Saved entries:
..........
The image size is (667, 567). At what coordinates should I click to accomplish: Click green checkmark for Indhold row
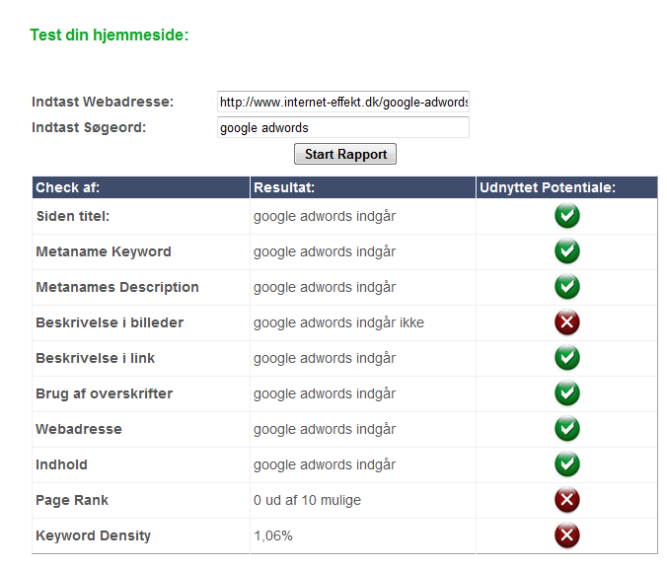point(567,464)
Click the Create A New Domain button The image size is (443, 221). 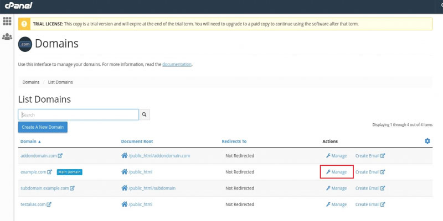coord(43,128)
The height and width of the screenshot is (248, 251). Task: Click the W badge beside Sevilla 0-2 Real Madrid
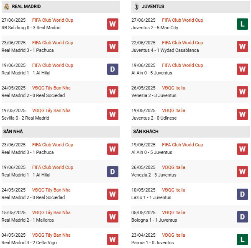click(113, 114)
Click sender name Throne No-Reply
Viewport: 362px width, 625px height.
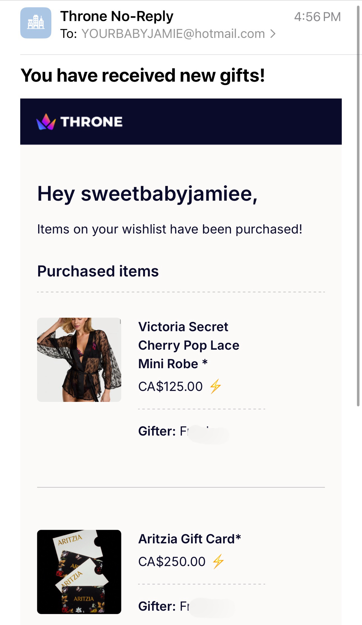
..........
Problem details:
Retype word for word the span of lines above that begins with the line containing "Click sender name Throne No-Reply" and ends with the last line of the records; skip all pictures.

Answer below:
Click sender name Throne No-Reply
Viewport: 362px width, 625px height.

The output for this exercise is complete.